- Born: July 18, 1935 New Haven, Connecticut, U.S.
- Died: August 21, 2004 (aged 69) Harrisonburg, Virginia, U.S.
- Education: University of Connecticut and Stanford University
- Known for: Shapiro reaction
- Scientific career
- Workplaces: University of Colorado at Boulder, James Madison University, United States Naval Academy

= Robert H. Shapiro =

American chemist (1935–2004)

 Robert H. Shapiro (July 18, 1935 - August 21, 2004) was an American chemist and the first academic provost of the United States Naval Academy.

==Education and career==

After serving with both the United States Navy and the United States Marine Corps, Shapiro earned degrees in chemistry and pharmacy at the University of Connecticut, and then went to Stanford University, where he received a Ph.D. in chemistry.

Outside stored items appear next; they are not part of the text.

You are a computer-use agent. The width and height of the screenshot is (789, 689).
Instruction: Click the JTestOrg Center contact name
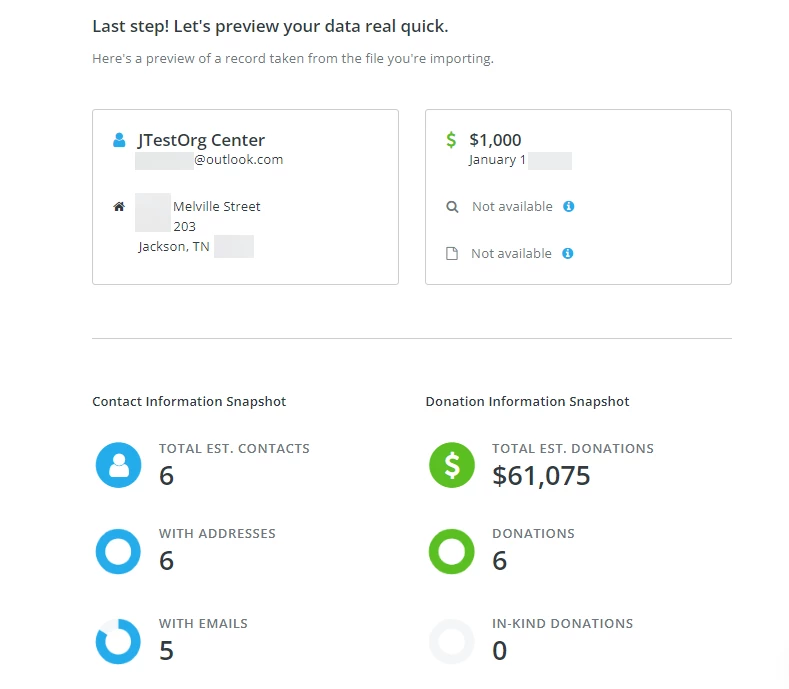[x=201, y=140]
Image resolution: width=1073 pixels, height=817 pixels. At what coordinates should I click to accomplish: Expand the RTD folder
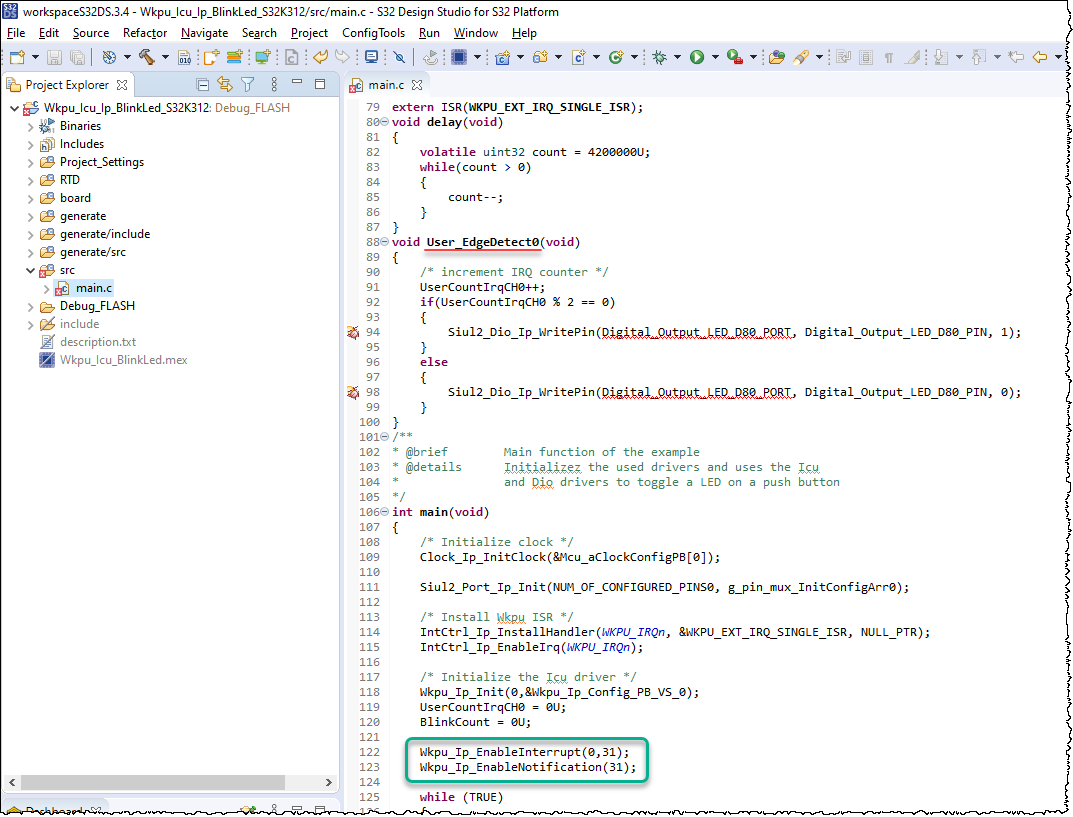(x=30, y=180)
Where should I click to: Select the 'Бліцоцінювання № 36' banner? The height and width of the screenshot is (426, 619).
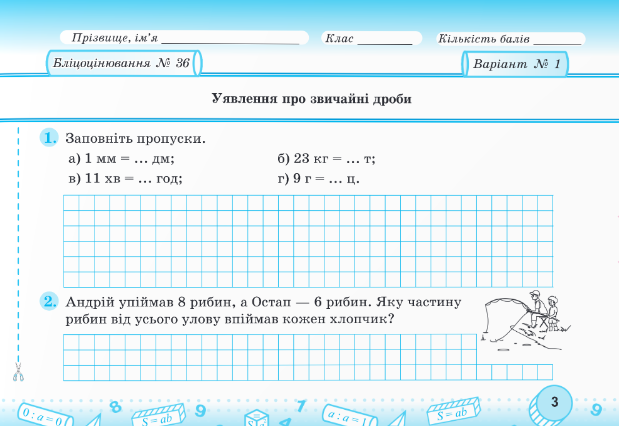121,64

In 1965 he became professor at the University of Colorado at Boulder, and from 1980 until his retirement in 1989 he worked at the James Madison University as dean of the College of Letters and Sciences and as vice-provost of the university. He then became dean, and then provost, at the United States Naval Academy. Shapiro served as the academy's chief academic officer until his retirement in 1998.

He served as the editor of the journal Organic Mass Spectroscopy (now the Journal of Mass Spectrometry) for ten years. The Shapiro reaction, which he discovered in 1967, is named for him.